The authors apply Random Sampling and Consensus (RANSAC) to fit the sketched shape to the image via a constrained affine transformation with four degrees of freedom (uniform scale, rotation and translation).
Q4. How long does the retrieval time scale with the database size?
In their experiments of using Cityblock distance based linear search the retrieval time increases approximately linearly with the increasing database size.
Q5. What is the common method of determining the similarity of a pair of keywords?
Given a vocabulary V = {w1, ...,wK} of K keywords present within all image tags, the similarity of a pair of keyword tags is commonly defined using tag cooccurrence.
Q6. What is the common way to index images?
Digital image repositories are commonly indexed using manually annotated keyword tags that indicate the presence of salient objects or concepts.
Q7. What is the simplest way to encode the relative location and spatial orientation of images?

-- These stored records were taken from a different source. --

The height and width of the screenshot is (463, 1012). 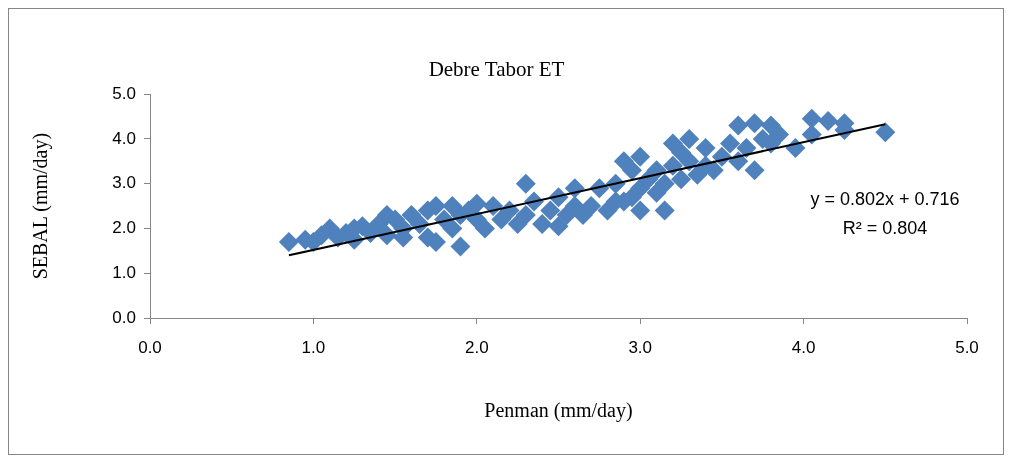 I want to click on annotation: y = 0.802x + 0.716, so click(x=885, y=200).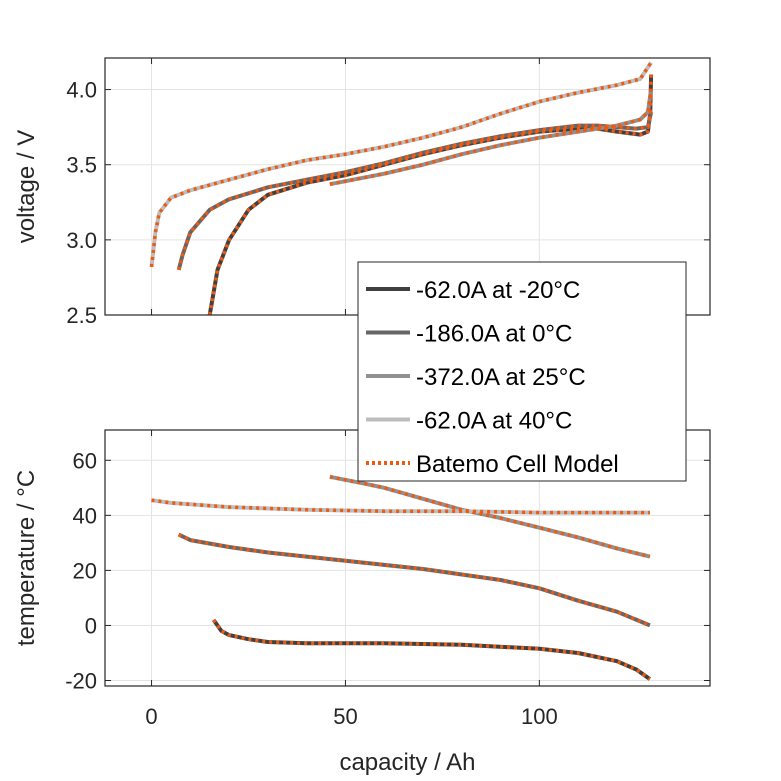 Image resolution: width=781 pixels, height=781 pixels. Describe the element at coordinates (518, 464) in the screenshot. I see `legend-label: Batemo Cell Model` at that location.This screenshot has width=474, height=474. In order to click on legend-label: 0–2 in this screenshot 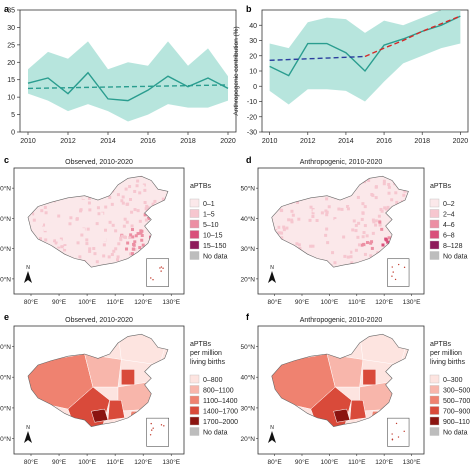, I will do `click(449, 204)`. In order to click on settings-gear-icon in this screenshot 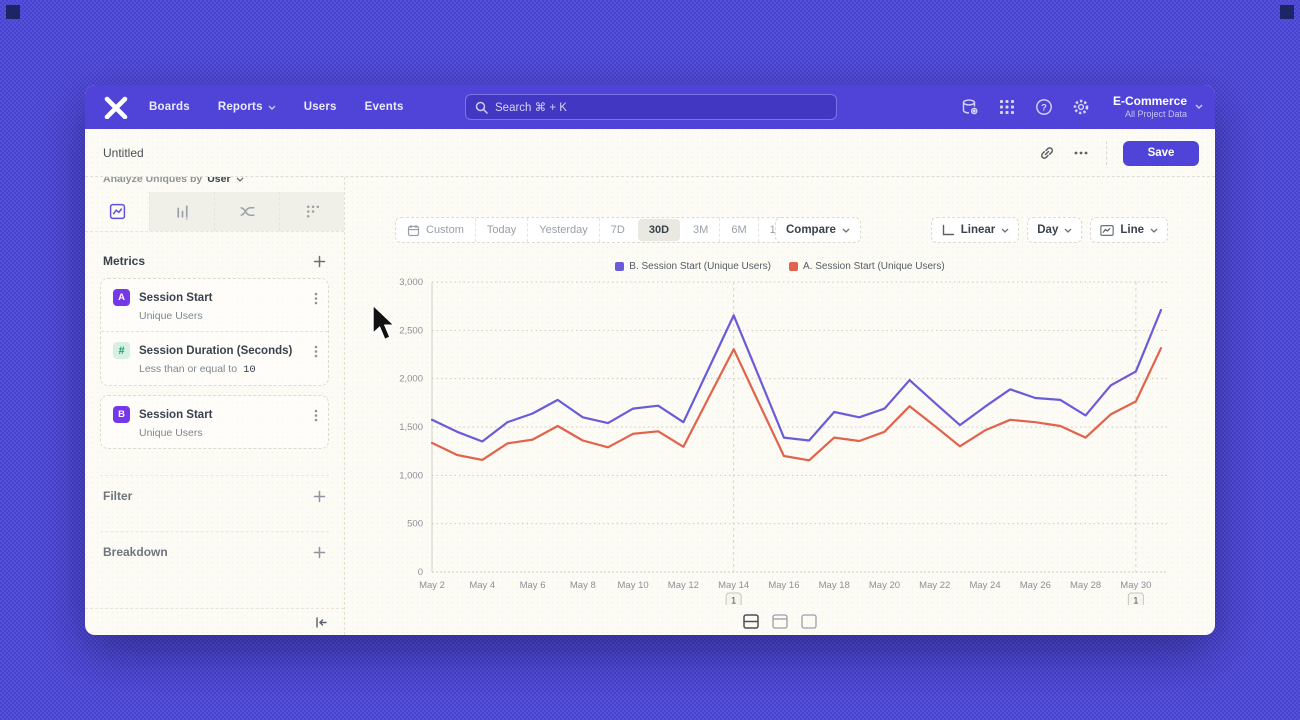, I will do `click(1081, 107)`.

In order to encode the relative location and spatial orientation of sketches or Canny edges of images, the authors represent image structure using a dense gradient field interpolated from the sparse set of edge pixels.
Q8. What is the way to extract features from the abstract images?
Chalechale et al. [34] employ angular-spatial distribution of pixels in the abstract images to extract features using the Fourier transform.
Q9. How many local descriptors have been used in SBIR?
Whilst a variety of local descriptors such as SIFT, SSIM, HOG have been successfully used in image retrieval and classification tasks [57], it is still unclear how various local descriptors perform in SBIR.
Q10. How many dimensions were used in each experiment?
In all experiments, the photos and the sketch canvas were pre-scaled so that their largest dimension (e.g. width or height) was 200 pixels.
Q11. How does the cityblock distance based linear search improve the retrieval time?
In this paper, the authors explore using the Cityblock distance based kd-tree to improve the retrieval time, since the Cityblock distance achieves comparable performance to the best results achieved by the Histogram Intersection distance (shown in Fig. 7) and its linear geometry nature makes it easy to be adapted in the kd-tree indexing technique.
Q12. How do the authors compute the similarity between two sets of tags?
The authors compute the similarity between two sets of tags C1 = C11,C 1 2, ...,C 1 N and C2 = C21,C 2 2, ...,C 2 M , corresponding to images The author1 and I2 as: ∑Mm=1 maxn{p(C 1 n |C 2 m)}N +∑N n=1 maxm{p(C 1 n |C 2 m)}M (7)where p(C1n |C 2 m) calculates the co-occurrence probability of two tags via the shortest path techniques of subSec 5.1.
Q13. What are the common distance measures used in text retrieval?
The authors also experiment with eight commonly used distance measures from norms to metrics frequently used in text (“Bag of Words”) retrieval.
Q14. What was the first algorithm to be used for matching images?
The early nineties delivered several SBIR algorithms capable of matching photographs with queries comprising blobs of color, or predefined texture.
Q15. What is the affine deviation of the sketch from the typical configuration of the target objects?
As expected, the greater the affine deviation of the sketch from the typical configuration of the target objects in each category, the greater the performance (MAP) degradation for the rotation and scaling.